= Minerva Mirabal Reyes =

Dominican lawyer and political activist

María Minerva Mirabal Reyes (March 12, 1926 - November 25, 1960), or Minerva, was a Dominican political activist and revolutionary. She was the third of the Mirabal sisters, Minerva and her sisters began to speak out against the oppressive dictatorship of Generalissimo Rafael Leonidas Trujillo and conducted clandestine activities against his regime. Like her older sisters, Minerva also received an education at El Colegio Inmaculada Concepción, at the urging of her mother, Mercedes Mirabal.

Many resistance groups were forming within the Dominican Republic during the 1950s. Minerva and her husband, Manolo Tavárez Justo, were pioneers in the resistance movement against Trujillo. Together, they formed the 14th of June Revolutionary Movement.

== Education and early life ==
Minerva Mirabal was born in the town of
Salcedo, Dominican Republic to Mercedes Reyes Camilo and Enrique Mirabal.
When she was 22, Minerva had a personal experience with Trujillo, at an elitist party. She and her family were invited to, turning down his sexual advances, causing her to be jailed and not able to practice her law degree. Minerva’s parents feared that her involvement with politics would ultimately get her killed so they did not allow her to register for law school, especially following her rejection of Trujillo. This resulted in house arrest at her parents' home where she spent her time painting and writing poetry about the injustices she had endured due to the exploitation and dictatorship in her country. Six years later, however, they changed their minds after realizing how upset this made Minerva, leading to her enrollment at the University of Santo Domingo, where she graduated summa cum laude. She was the first woman to graduate from law school in the Dominican Republic.

== Activism ==
Amidst the Trujillo regime, resistance groups were forming within the Dominican Republic and among Dominicans who lived abroad. While the majority of the members of the movement were men, many women, including the Mirabal sisters, joined. Minerva and her husband, Manolo, were pioneers in the resistance movement against Trujillo. Together, they formed the 14th of June Movement in 1959. They named it after a failed revolt against Trujillo’s government which was led by exiled Dominicans.

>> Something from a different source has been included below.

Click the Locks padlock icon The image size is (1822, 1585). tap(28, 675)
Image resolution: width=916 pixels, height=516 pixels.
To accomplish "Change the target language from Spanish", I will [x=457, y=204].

Following the formation of this resistance movement, numerous arrests of resistance figures and their families occurred at the hands of Trujillo and his regime. Eventually the women who were incarcerated, including the Mirabal sisters, were freed as a gesture of leniency from Trujillo. Their husbands, however, remained incarcerated.

== Personal life ==
Minerva was married to Manuel Aurelio Tavárez Justo, or Manolo, whom she attended school with and met while on vacation in Jarabacoa in 1954. Manolo was also a law student who joined her in her revolutionaries. They married and had two children, Minerva Josefina in November 1955, and Manuel Enrique, in January 1960.

== Assassination ==
On November 25, 1960, Minerva and her two sisters, Patria and Maria Teresa, along with their driver, were killed by Trujillo's secret police. They were stopped, beaten and strangled to death. The police then faked a car accident to cover up the assassination. The Mirabal sisters were on their way home from visiting their husbands in prison at the time of their death. The fourth Mirabal sister, Dede, was not with them at the time of their death. The assassinations of the Mirabal sisters, who were also known as The Butterflies, acted as a catalyst for the downfall of Trujillo's regime, which ended about a year after their deaths, because of their national popularity. Their deaths were considered one of the most heinous acts committed during the Trujillo dictatorship.

== Legacy ==
After the death of the three Mirabal sisters, their legacy has been commemorated due to the large amount of gender-based violence within Latin America. In 1981, the day of their death was turned into a day dedicated to the fight against women's violence. The United Nations has also designated November 25 to be memorialized as International Day for the Elimination of Violence against Women.

Their story also inspired the novel In the Time of the Butterflies, written in 1994 by Julia Álvarez and eventually adapted into a film in 2001.